Description of the task:
After finding the line that contains "This screenshot has height=542, width=729.", give again that line and each one following it, exactly, until the records end.

Record set:
= Beginning of Section =

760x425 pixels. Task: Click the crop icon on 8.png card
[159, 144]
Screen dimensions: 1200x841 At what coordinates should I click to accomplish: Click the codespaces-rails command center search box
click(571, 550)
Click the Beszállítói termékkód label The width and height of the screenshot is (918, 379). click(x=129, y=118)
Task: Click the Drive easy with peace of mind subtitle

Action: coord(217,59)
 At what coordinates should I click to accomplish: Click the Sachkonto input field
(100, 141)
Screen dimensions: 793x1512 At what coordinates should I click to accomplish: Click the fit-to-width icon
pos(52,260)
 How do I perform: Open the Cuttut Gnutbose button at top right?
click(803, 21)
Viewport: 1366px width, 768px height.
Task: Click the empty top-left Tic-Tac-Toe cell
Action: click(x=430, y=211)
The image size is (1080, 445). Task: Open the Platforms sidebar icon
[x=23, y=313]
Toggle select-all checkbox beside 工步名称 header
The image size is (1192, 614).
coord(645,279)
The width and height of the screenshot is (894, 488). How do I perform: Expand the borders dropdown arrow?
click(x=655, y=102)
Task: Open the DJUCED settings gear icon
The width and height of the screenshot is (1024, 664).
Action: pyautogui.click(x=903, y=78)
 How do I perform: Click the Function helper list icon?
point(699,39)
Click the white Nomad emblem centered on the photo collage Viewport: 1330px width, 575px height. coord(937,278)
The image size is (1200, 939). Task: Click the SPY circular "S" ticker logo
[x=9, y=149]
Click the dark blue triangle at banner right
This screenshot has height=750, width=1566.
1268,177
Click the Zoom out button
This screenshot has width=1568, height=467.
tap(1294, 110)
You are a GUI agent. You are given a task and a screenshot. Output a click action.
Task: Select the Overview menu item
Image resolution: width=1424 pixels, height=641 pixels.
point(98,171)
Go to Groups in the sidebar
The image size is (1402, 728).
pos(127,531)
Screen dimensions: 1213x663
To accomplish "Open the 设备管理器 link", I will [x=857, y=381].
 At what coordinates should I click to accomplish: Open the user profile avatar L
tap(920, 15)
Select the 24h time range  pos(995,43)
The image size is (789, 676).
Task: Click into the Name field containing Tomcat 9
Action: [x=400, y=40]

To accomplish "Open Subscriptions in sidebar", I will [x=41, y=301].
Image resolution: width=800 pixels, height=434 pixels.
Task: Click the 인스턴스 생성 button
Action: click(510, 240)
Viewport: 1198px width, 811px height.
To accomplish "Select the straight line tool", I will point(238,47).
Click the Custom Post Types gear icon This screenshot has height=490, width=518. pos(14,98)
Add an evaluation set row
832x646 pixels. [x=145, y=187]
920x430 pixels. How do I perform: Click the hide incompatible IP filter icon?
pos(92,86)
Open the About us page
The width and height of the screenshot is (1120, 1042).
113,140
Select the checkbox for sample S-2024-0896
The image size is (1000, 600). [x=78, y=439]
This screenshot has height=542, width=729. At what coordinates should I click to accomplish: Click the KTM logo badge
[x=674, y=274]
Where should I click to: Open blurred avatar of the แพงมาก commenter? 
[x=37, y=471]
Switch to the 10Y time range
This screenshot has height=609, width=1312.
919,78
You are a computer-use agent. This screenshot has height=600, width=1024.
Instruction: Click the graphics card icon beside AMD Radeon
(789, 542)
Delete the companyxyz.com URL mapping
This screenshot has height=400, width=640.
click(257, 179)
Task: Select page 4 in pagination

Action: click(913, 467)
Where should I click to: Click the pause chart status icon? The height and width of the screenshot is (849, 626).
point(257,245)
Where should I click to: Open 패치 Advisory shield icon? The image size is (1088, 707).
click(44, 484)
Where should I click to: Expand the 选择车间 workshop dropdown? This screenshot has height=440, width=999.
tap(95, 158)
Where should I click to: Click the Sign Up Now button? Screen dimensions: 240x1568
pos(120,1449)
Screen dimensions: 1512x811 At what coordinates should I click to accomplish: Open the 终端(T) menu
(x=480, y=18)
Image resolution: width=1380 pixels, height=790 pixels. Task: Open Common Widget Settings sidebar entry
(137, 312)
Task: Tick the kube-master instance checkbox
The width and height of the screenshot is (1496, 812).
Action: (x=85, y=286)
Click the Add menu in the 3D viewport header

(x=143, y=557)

= End of Section =

Result of this task:
This screenshot has height=542, width=729. At what coordinates should I click to accomplish: Click the KTM logo badge
[x=674, y=274]
Where should I click to: Open blurred avatar of the แพงมาก commenter? 
[x=37, y=471]
Switch to the 10Y time range
This screenshot has height=609, width=1312.
919,78
You are a computer-use agent. This screenshot has height=600, width=1024.
Instruction: Click the graphics card icon beside AMD Radeon
(789, 542)
Delete the companyxyz.com URL mapping
This screenshot has height=400, width=640.
click(257, 179)
Task: Select page 4 in pagination

Action: click(913, 467)
Where should I click to: Click the pause chart status icon? The height and width of the screenshot is (849, 626).
point(257,245)
Where should I click to: Open 패치 Advisory shield icon? The image size is (1088, 707).
click(44, 484)
Where should I click to: Expand the 选择车间 workshop dropdown? This screenshot has height=440, width=999.
tap(95, 158)
Where should I click to: Click the Sign Up Now button? Screen dimensions: 240x1568
pos(120,1449)
Screen dimensions: 1512x811 At what coordinates should I click to accomplish: Open the 终端(T) menu
(x=480, y=18)
Image resolution: width=1380 pixels, height=790 pixels. Task: Open Common Widget Settings sidebar entry
(137, 312)
Task: Tick the kube-master instance checkbox
The width and height of the screenshot is (1496, 812).
Action: (x=85, y=286)
Click the Add menu in the 3D viewport header

(x=143, y=557)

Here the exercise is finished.